Saving used-but-clean tinfoil, glass jars, orange rinds for cleaner, buckets of bathwater and candle wax (ffs!) is one thing. But when you long ago made peace with the fact that you are also a nostalgic hoarder of books and notes and letters — which you’ve tried to keep under control by being strict about storage and organisation — there’s very little room left for actual living in amongst all the storage and organisation.
Anxiety drives acquisition.
But stuff causes anxiety.
I-kean’t
I only broke one thing in the flat we were staying in in Berlin: a plain white coffee mug from Ikea. So we tootled off on the train, got out three stops later, and walked to Ikea.
I was quite excited. We don’t have Ikea in South Africa.
South Africa has no idea how lucky it is.
It’s a disorienting and inescapable maze. You walk in and you cannot walk out without first trailing through corridors and corridors, and more than one floor, past 17 ‘children’s bedrooms’, 29 ‘kitchens’ and 33 ‘living rooms’ and an infinity of baskets and shelves with products on them.
You literally cannot get out. You have to follow the path from the entrance to the exit – and it’s a very, very long path. We found the mug after what felt like about three hours into the ordeal and then we still had about two hours to get to a till.
This shop-floor planning is praised as genius by many. It is meant to be disorienting — real life seems very far away when you’re inside — and to force you to be there for long even if, like us, you were just there to get one thing.
I felt vaguely sick when we finally escaped, and I was wiped out. We went home and lay down from a deep tiredness that went beyond the physical and entered the realms of ‘what, actually, is the point of humans?’
How much is enough?
I read somewhere that the ‘right amount of stuff’ is ‘the stuff you fully and regularly use’. Trying to define what ‘enough’ is, has become quite an academic exercise, and an important one, considering that too few people have way too much and too many people have way too little.

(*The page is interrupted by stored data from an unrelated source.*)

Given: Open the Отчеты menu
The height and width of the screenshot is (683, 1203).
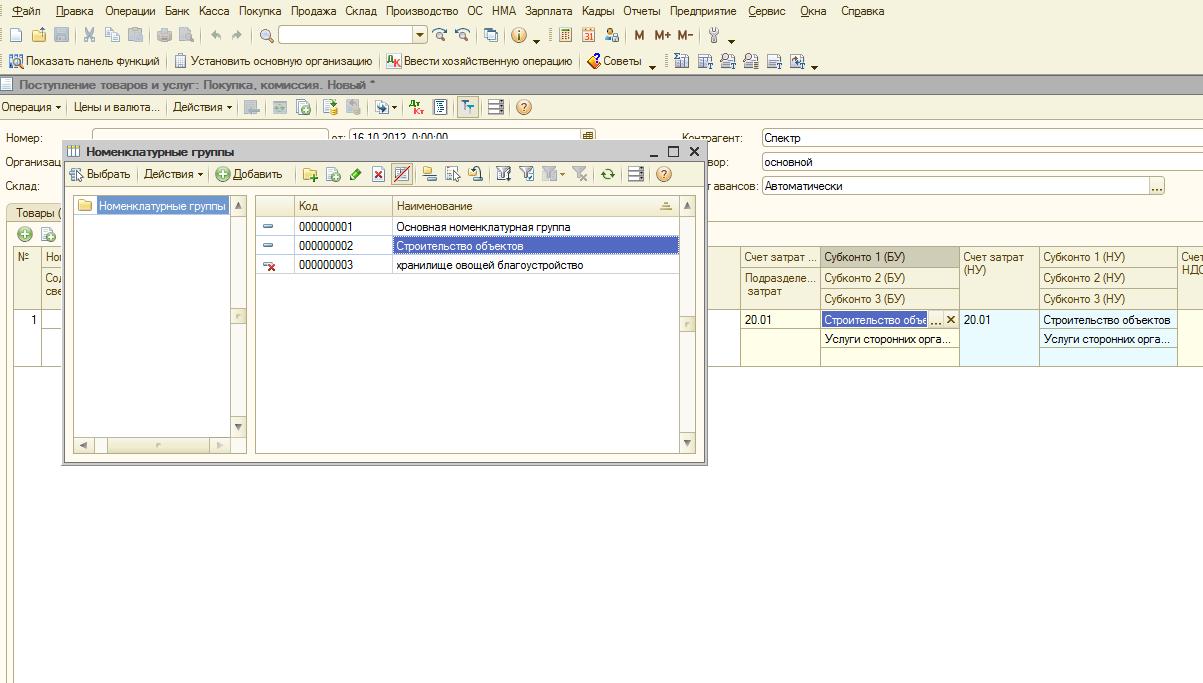Looking at the screenshot, I should [x=641, y=11].
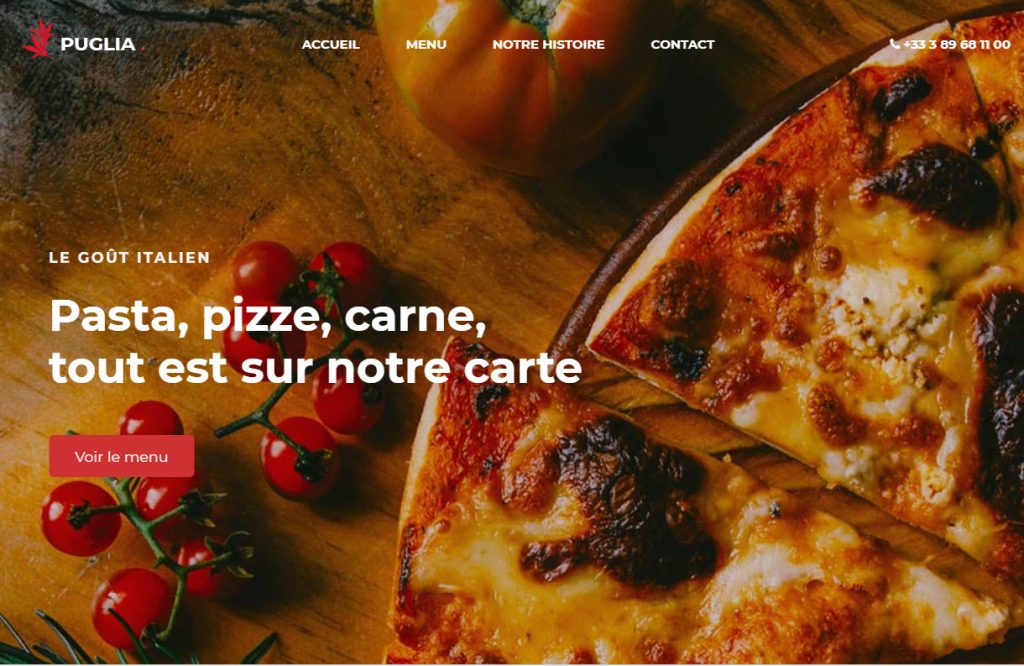Go to the Accueil page

point(330,44)
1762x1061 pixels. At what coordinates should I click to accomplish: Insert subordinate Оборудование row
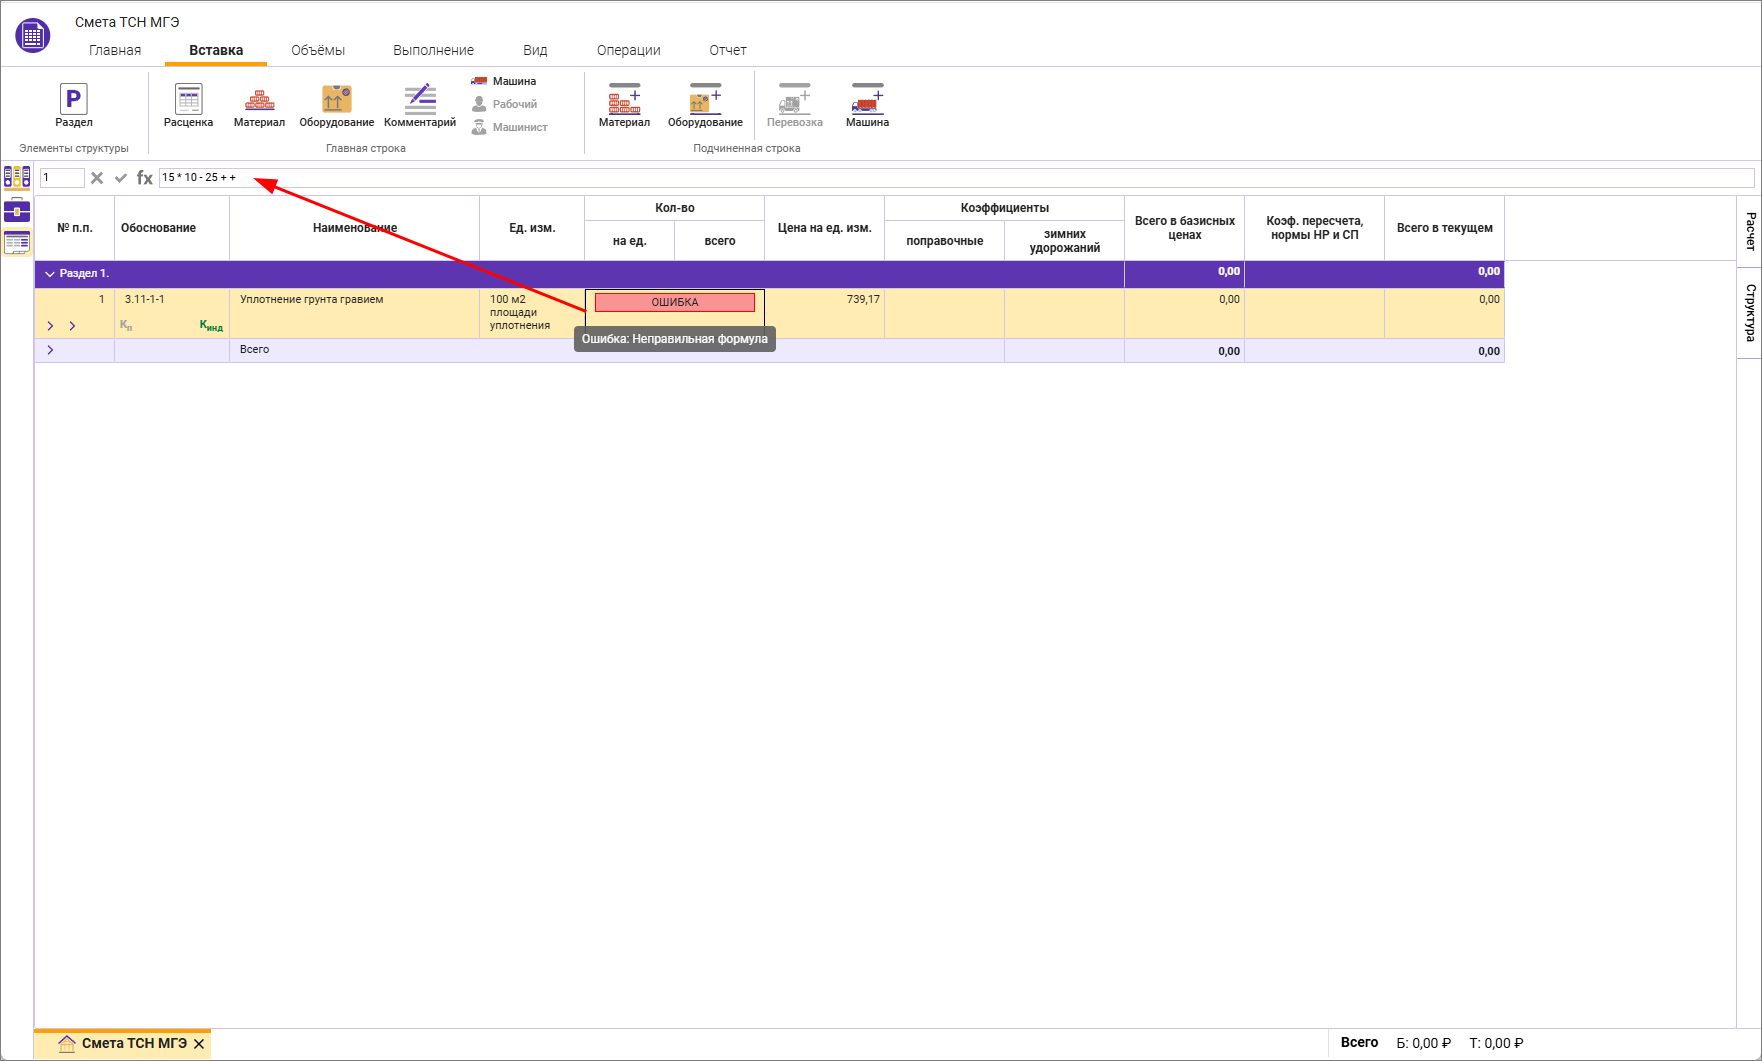pyautogui.click(x=705, y=106)
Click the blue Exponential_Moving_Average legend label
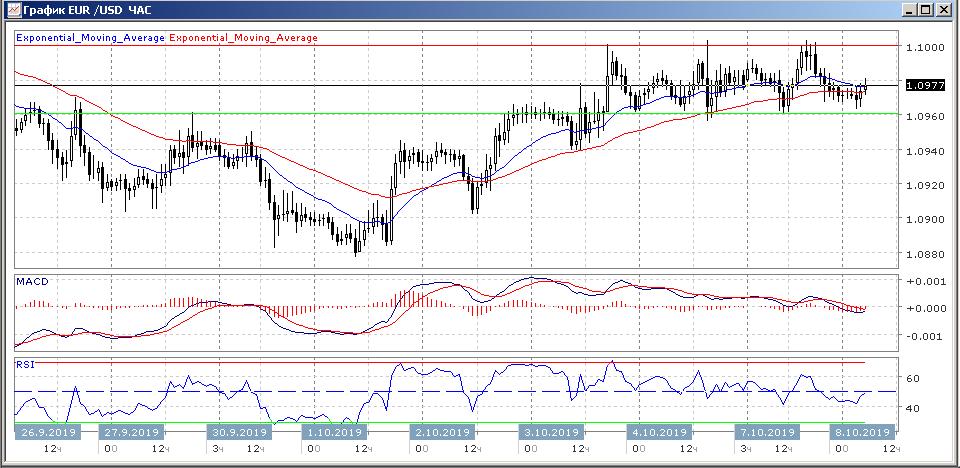Image resolution: width=960 pixels, height=468 pixels. pyautogui.click(x=90, y=38)
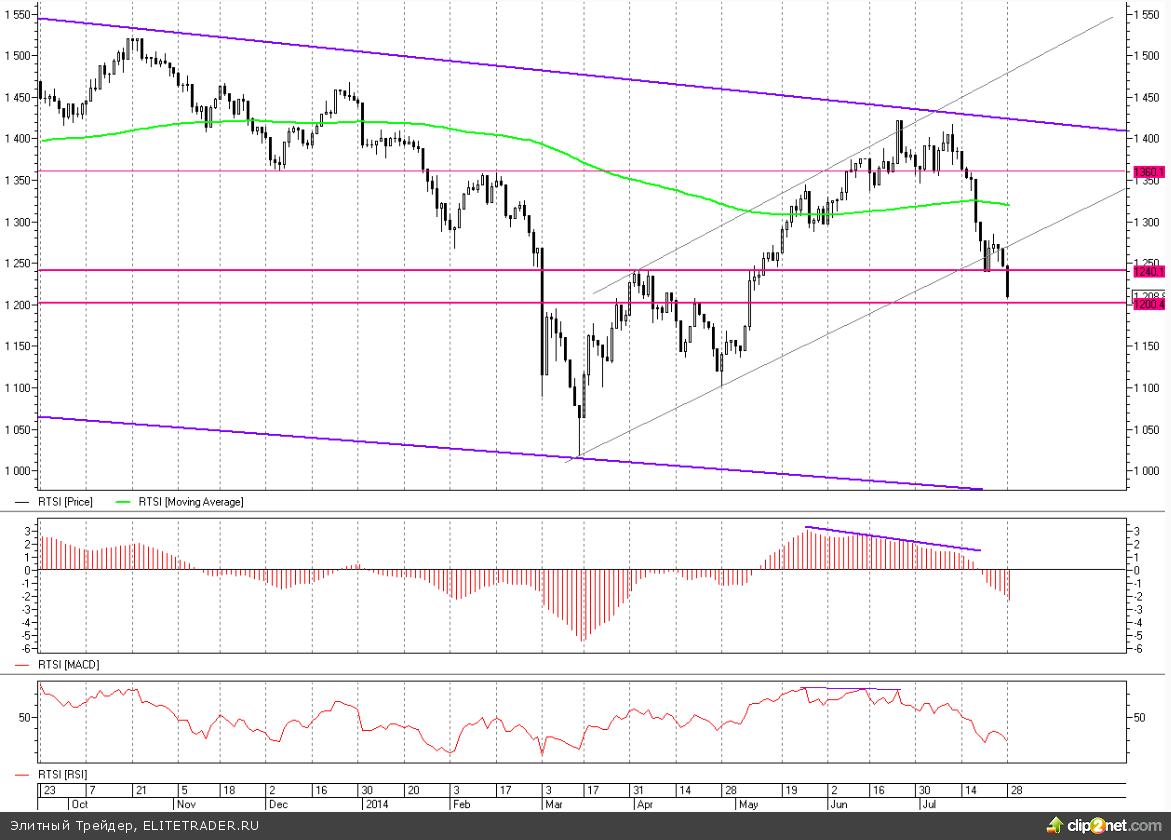The width and height of the screenshot is (1171, 840).
Task: Click the red RSI legend line marker
Action: click(x=24, y=775)
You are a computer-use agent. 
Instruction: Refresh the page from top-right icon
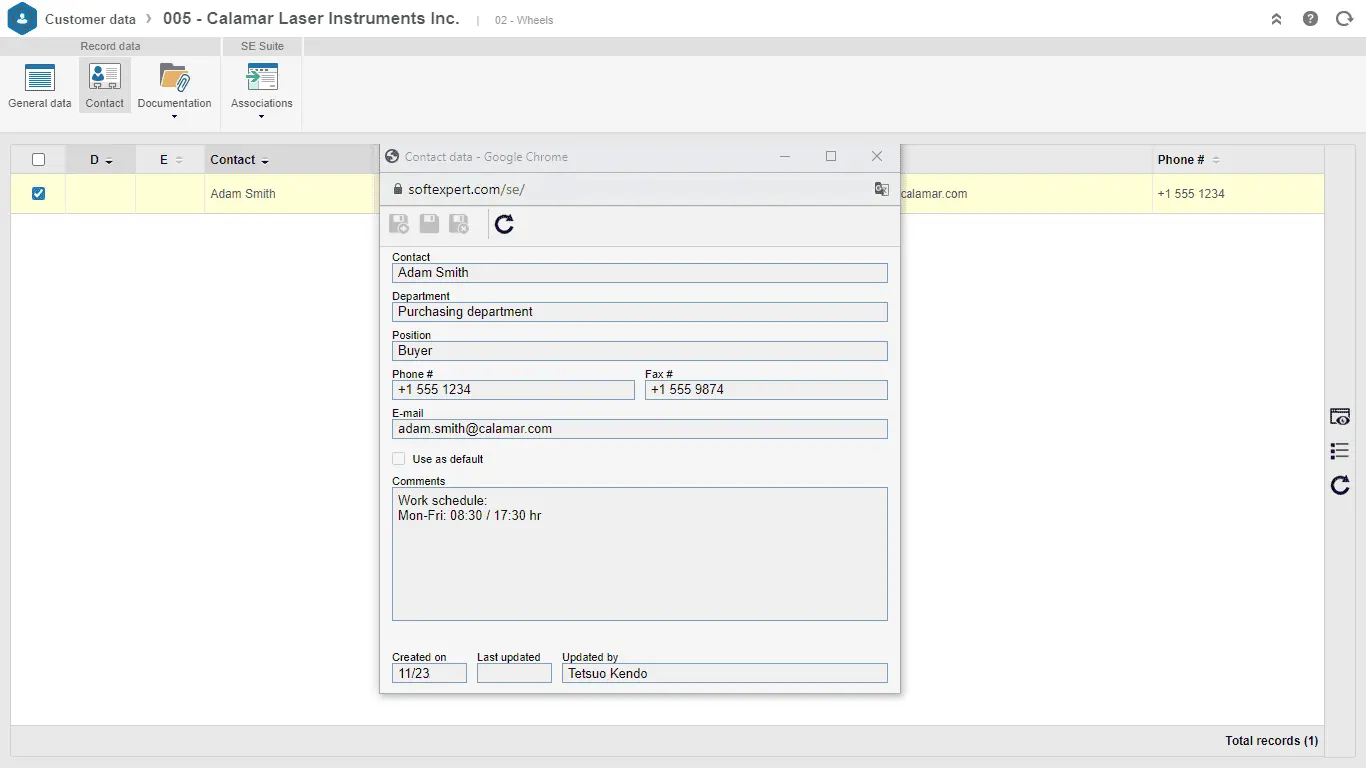pyautogui.click(x=1344, y=19)
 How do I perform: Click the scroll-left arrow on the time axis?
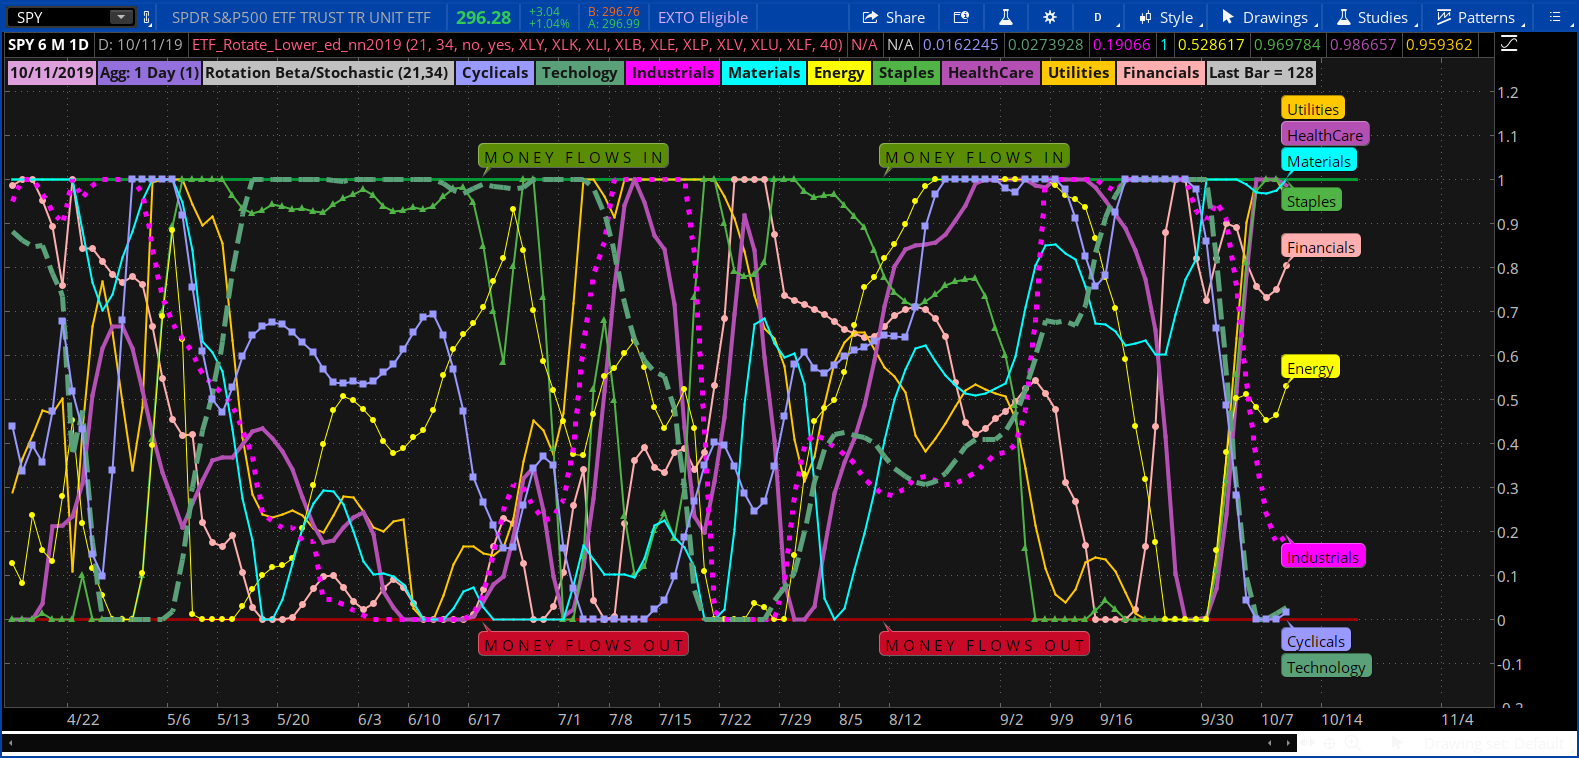[11, 743]
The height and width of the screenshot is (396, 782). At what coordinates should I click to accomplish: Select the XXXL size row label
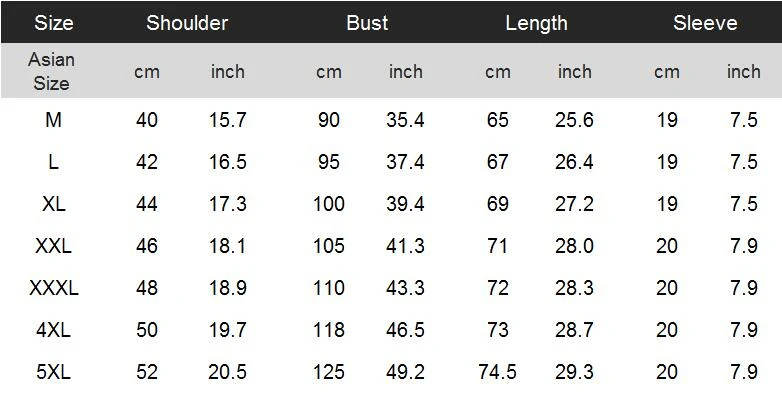(x=53, y=288)
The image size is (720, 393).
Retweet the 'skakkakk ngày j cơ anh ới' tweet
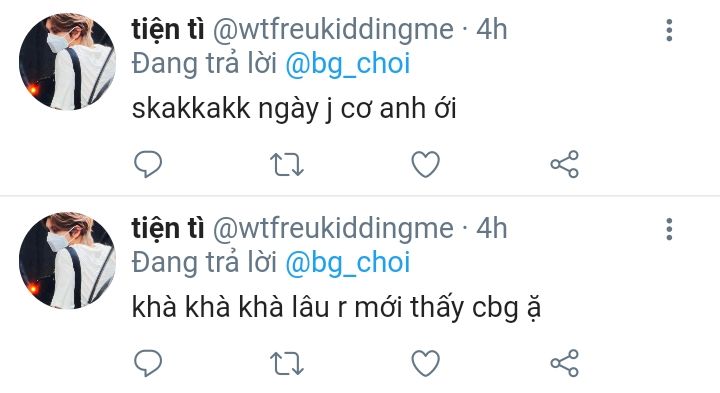287,164
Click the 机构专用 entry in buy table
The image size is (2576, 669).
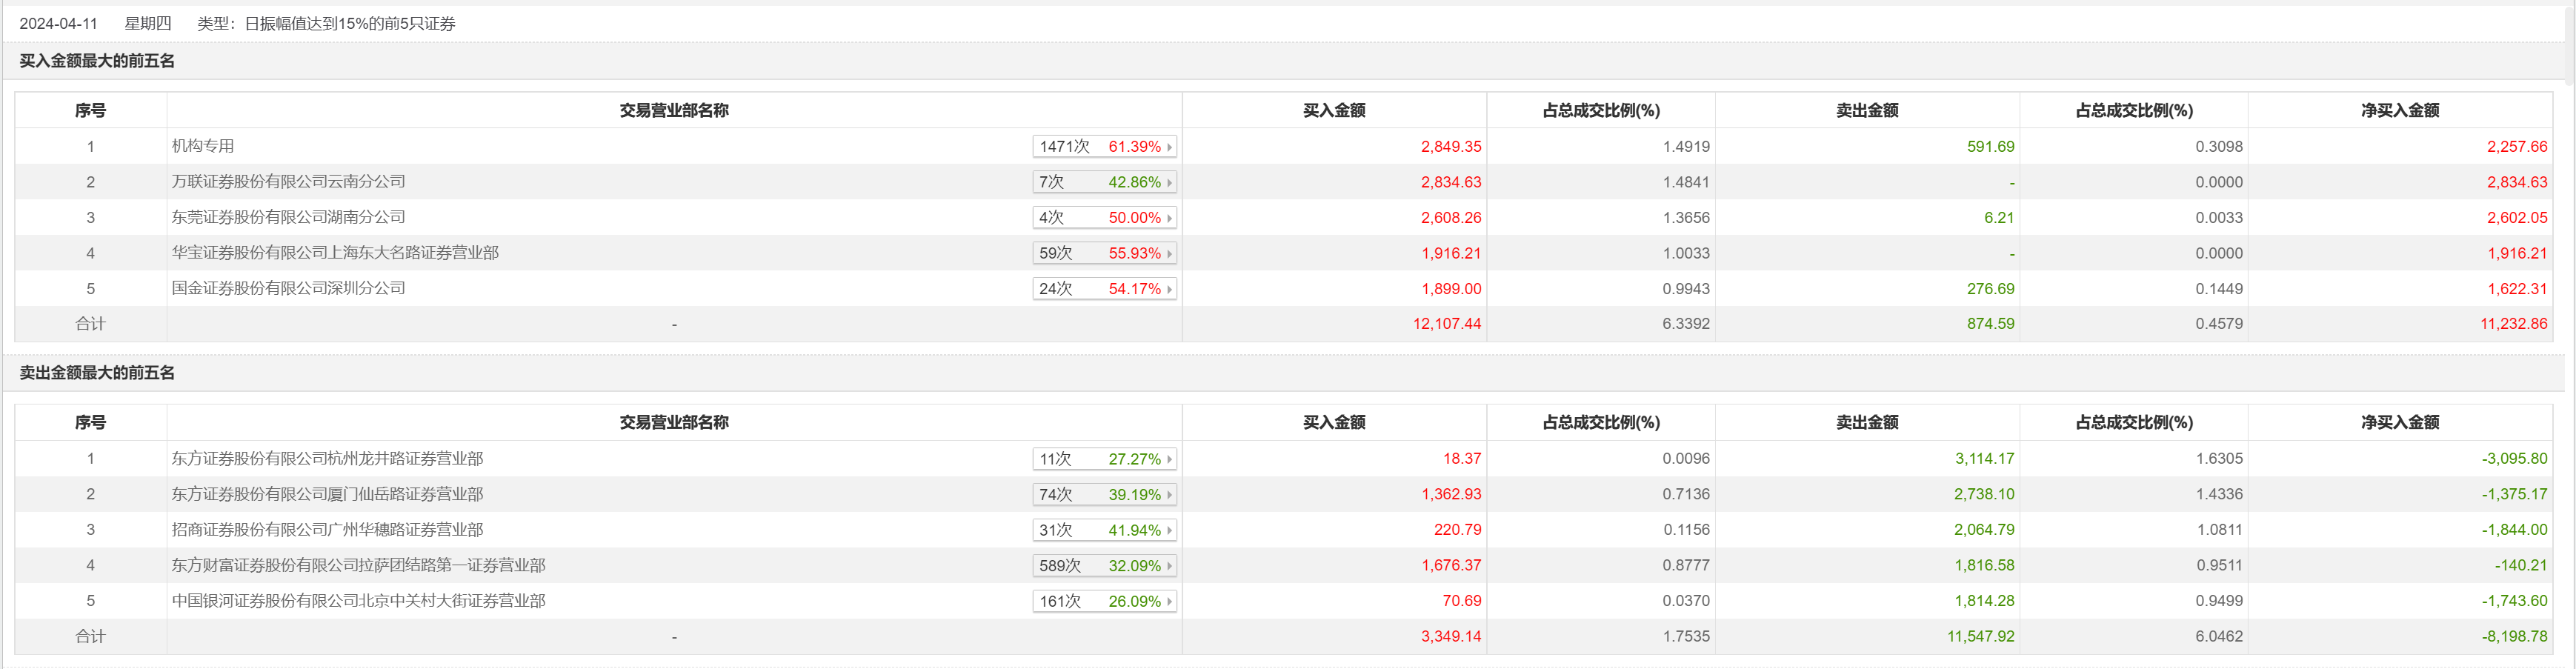tap(203, 146)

My mother last week reminded me of an Afrikaans saying, which is a great guideline for how to manage the fabric in your home (clothes, towels and bedding):
Een aan die bas; een in die was; een in die kas.
It means ‘one on the body, one in the wash, one in the cupboard’.
Here some memorable articles I’ve read in recent times about property and ‘stuff’.
This academic article is the result of researchers trying to find out what a set of material requirements are for achieving human flourishing. What, exactly, does a household need for its well-being?
This is a well-referenced article listing statistics about how consumed we are by stuff. Most of the statistics are from the US (for instance, there are 300 000 items in the average American house — and one out of ten Americans still rent storage space), but since the rest of the world takes its lead from that large-looming place, they do paint a more wider picture by extrapolation.
The writer Anne Patchett, whose novel The Dutch House I recommended last week, wrote an essay almost three years ago about wanting to get rid of her possessions. It came quite soon after helping my mother pack up the house she and my father had lived in for 45 years so it really made an impact.
Here’s an article about whether we can change our addiction to consumerism.
Look forward to the January reset. And stuff. I am surrounded by stuff, a part of me wants to get rid of Everything.
“Had I imagined that, at some point, twelve people would be in my house wanting champagne?
Everything about the glasses disappointed me: their number, their ridiculous height, the idea of them sitting up there all these years, waiting for me to throw a party.” I loved the Ann Patchett piece. The entire section of confronting the glassware was just so accurate.